Pani Phan Huynh Cam Dao, przedstawicielka wegetariańskiej piekarni Khoi przy ulicy Huynh Van Banh, opowiedziała o działaniu modeli „wiszącego chleba” i „wiszącego kleistego ryżu”: „Te posiłki pochodzą głównie od klientów, którzy zamawiają chleb w dużych ilościach, lub od stałych klientów, którzy często odwiedzają sklep i chcą działać charytatywnie. Działamy jedynie jako most miłości – gdy klienci zostawiają chleb i kleisty ryż dla potrzebujących, wyraźnie zapisujemy ilość na tablicy. Każdy, kto potrzebuje, musi po prostu zgłosić, a my przygotujemy i dostarczymy mu posiłek”.

Podpis pod zdjęciem
Podpis pod zdjęciem
Pani Phan Huynh Cam Dao, przedstawicielka wegetariańskiej piekarni Khoi na ulicy Huynh Van Banh, wręcza chleb odbiorcy.

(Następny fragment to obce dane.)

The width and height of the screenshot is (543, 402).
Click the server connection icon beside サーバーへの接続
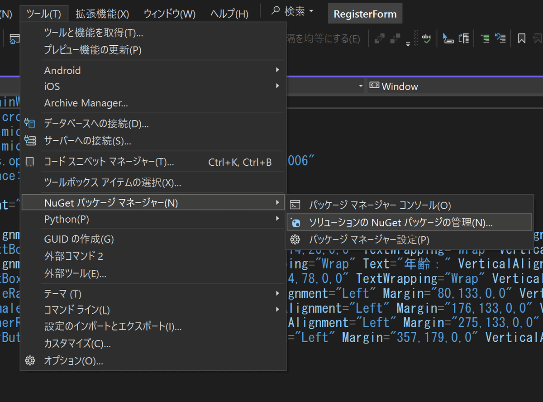30,140
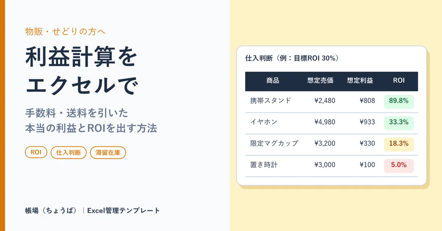
Task: Click the 滞留在庫 tag pill
Action: pyautogui.click(x=108, y=153)
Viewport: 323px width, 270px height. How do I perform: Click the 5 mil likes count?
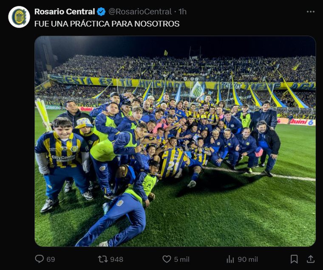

Pani Dao dodała, że ​​idea „dzielonego chleba, dzielonego kleistego ryżu” została zainspirowana prostymi obrazami, takimi jak „wiszący ryż”, „wiszący pho”…, które rozpowszechniły się w społeczności. To właśnie te proste gesty życzliwości zainspirowały ich do stworzenia humanitarnego modelu „dzielonego chleba”, jakim jest dziś.

Podpis pod zdjęciem
Podpis pod zdjęciem
Podpis pod zdjęciem
Darmowe bochenki chleba i szklanki mrożonej herbaty dają odrobinę ciepła biednym pracownikom w zgiełku miejskiego życia.

Każda porcja „wiszącego chleba” lub „wiszącego kleistego ryżu” rozdawana jest przez restaurację starannie przygotowywana z odpowiednią ilością nadzienia, warzyw, sosów itp., tak jak porcja oferowana klientom. Ponieważ, jak mówi pani Dao, „podczas wręczania, musi być ono kompletne, aby obdarowany czuł się doceniony”.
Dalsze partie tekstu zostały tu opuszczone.